Listed entries START

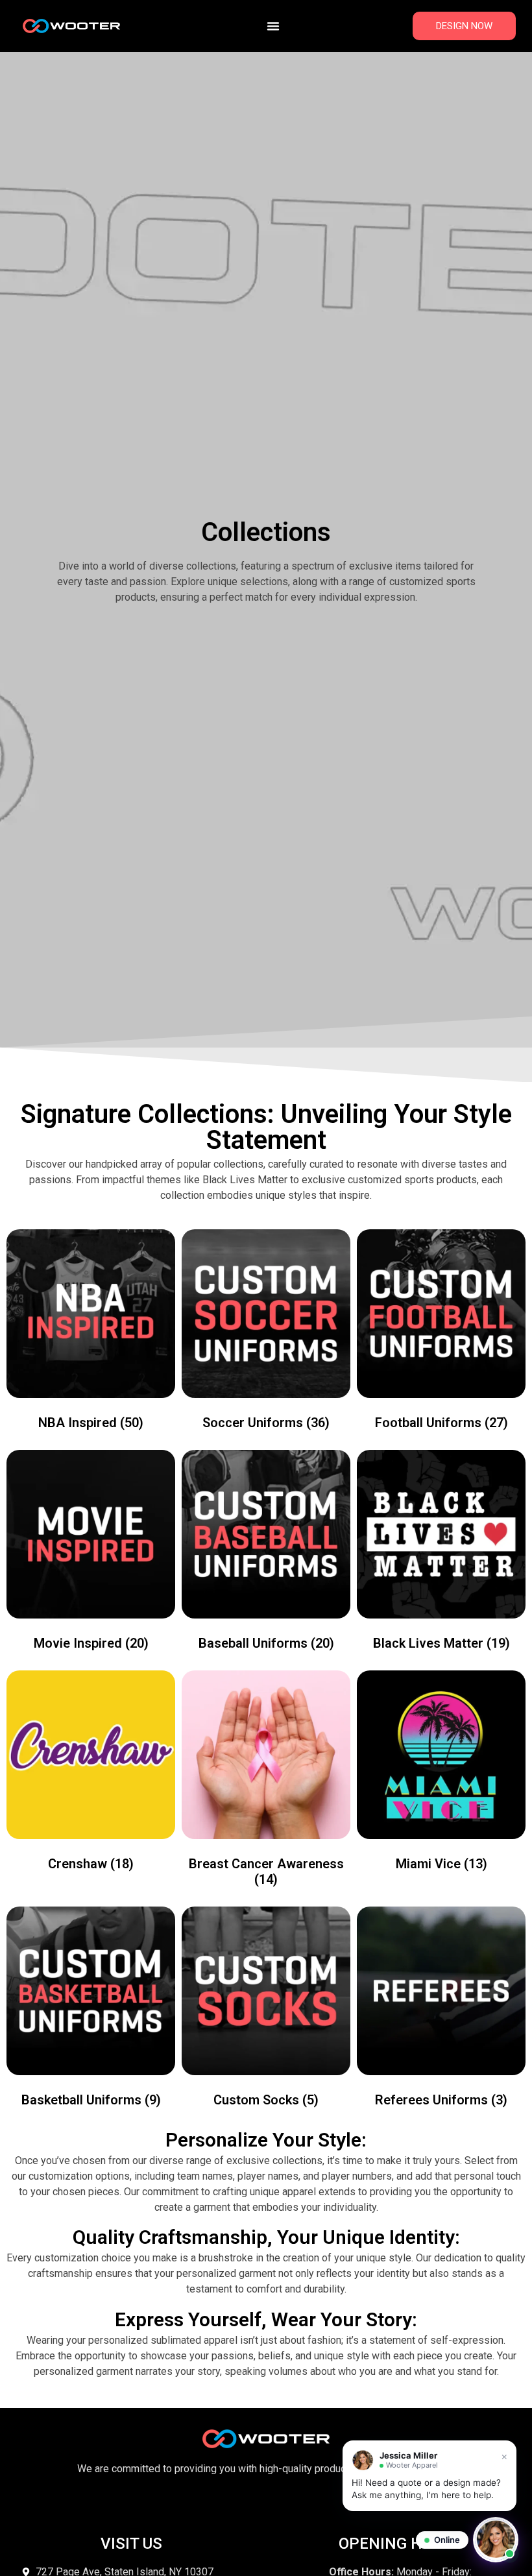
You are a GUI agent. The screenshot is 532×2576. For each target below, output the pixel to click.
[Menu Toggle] (273, 25)
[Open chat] (495, 2539)
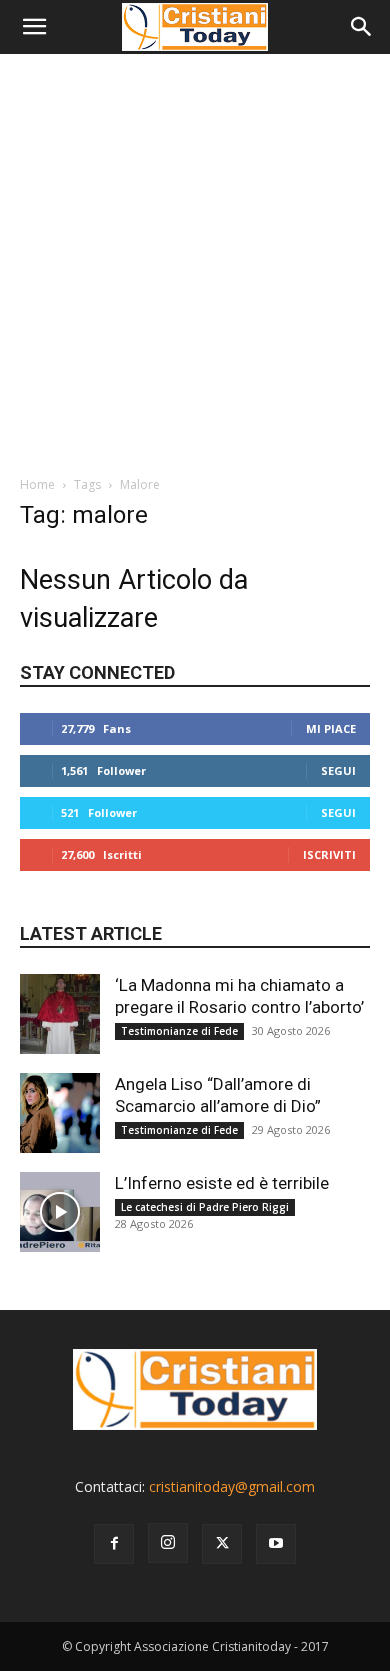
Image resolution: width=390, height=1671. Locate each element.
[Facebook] (114, 1544)
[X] (222, 1544)
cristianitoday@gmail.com (232, 1486)
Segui (338, 770)
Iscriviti (329, 854)
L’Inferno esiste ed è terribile (222, 1183)
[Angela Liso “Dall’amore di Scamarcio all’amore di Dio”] (60, 1113)
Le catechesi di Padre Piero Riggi (205, 1207)
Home (37, 484)
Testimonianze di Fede (179, 1031)
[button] (34, 27)
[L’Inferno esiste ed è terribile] (60, 1212)
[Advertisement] (195, 259)
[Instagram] (168, 1543)
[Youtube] (276, 1544)
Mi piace (331, 728)
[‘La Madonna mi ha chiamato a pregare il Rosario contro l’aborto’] (60, 1014)
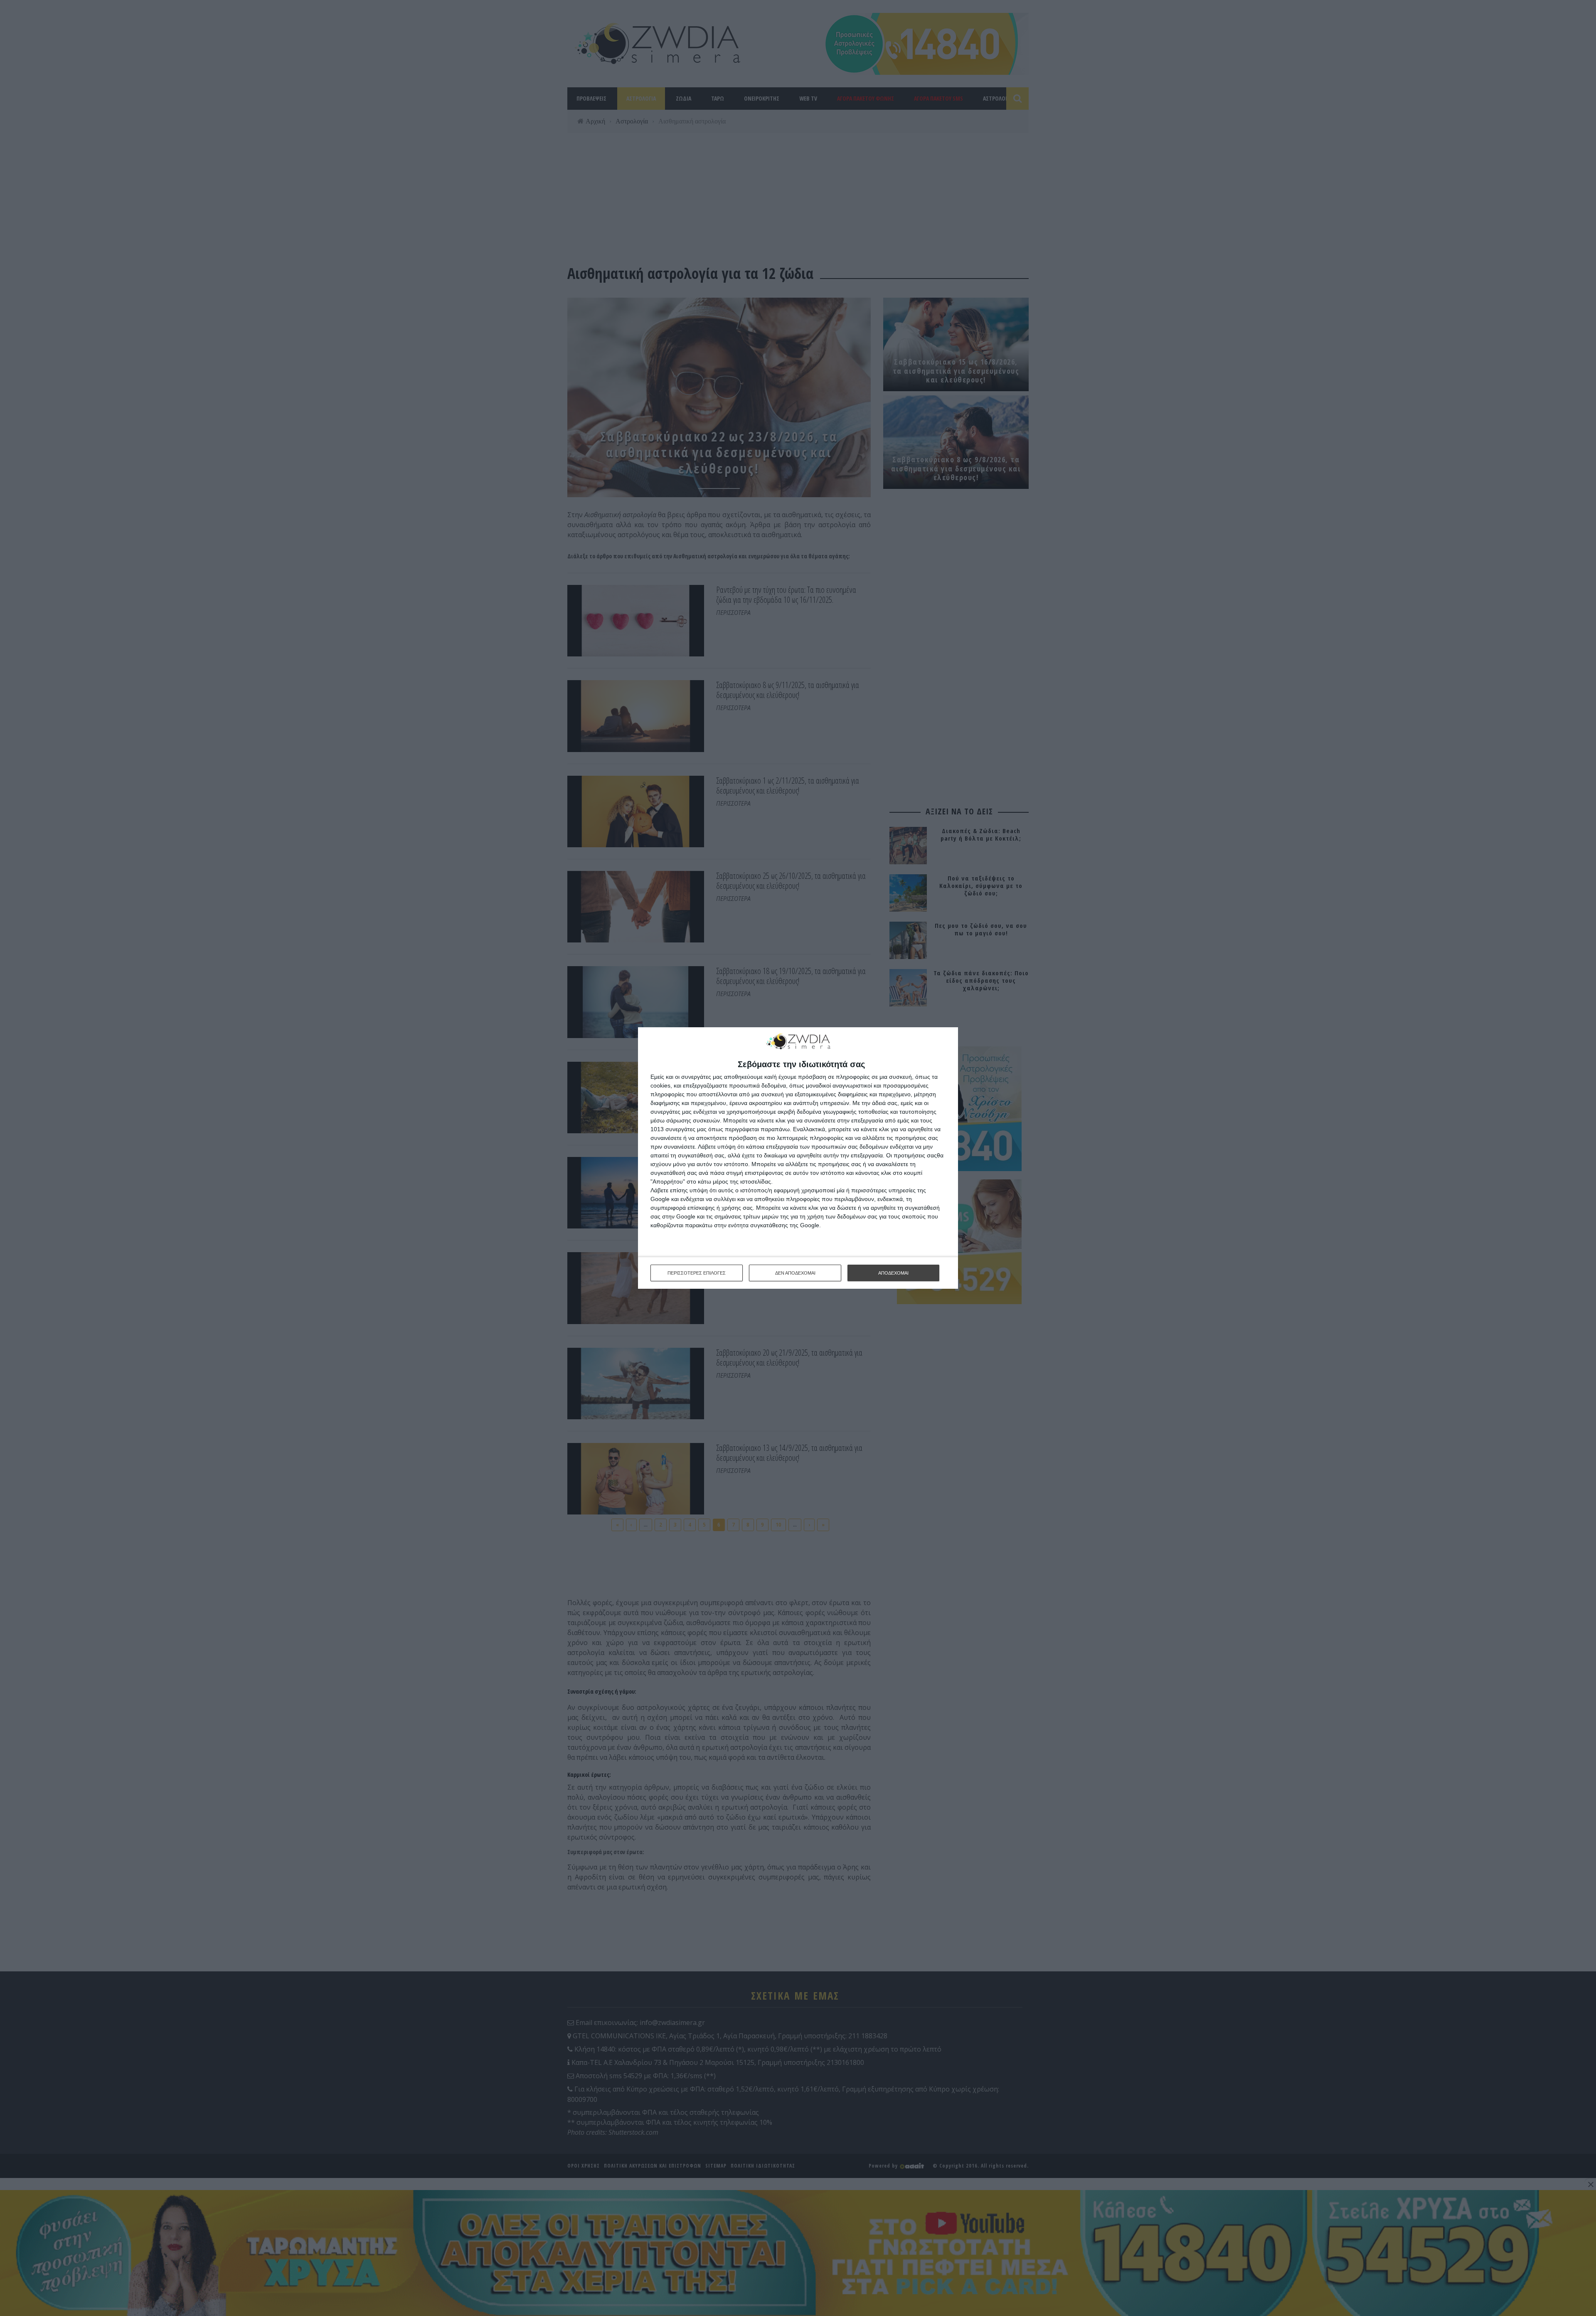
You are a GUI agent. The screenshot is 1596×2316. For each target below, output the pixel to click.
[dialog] (798, 1158)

Listed entries END

Set down exactly and only the lines from the start of the entries above through the line containing "Segui (338, 770)", both ends included, omitting the pictures.

You are a GUI agent. The screenshot is 532×2576. For each target below, output the pixel to click.
[Menu Toggle] (273, 25)
[Open chat] (495, 2539)
Image resolution: width=390, height=1671. Locate each element.
[Facebook] (114, 1544)
[X] (222, 1544)
cristianitoday@gmail.com (232, 1486)
Segui (338, 770)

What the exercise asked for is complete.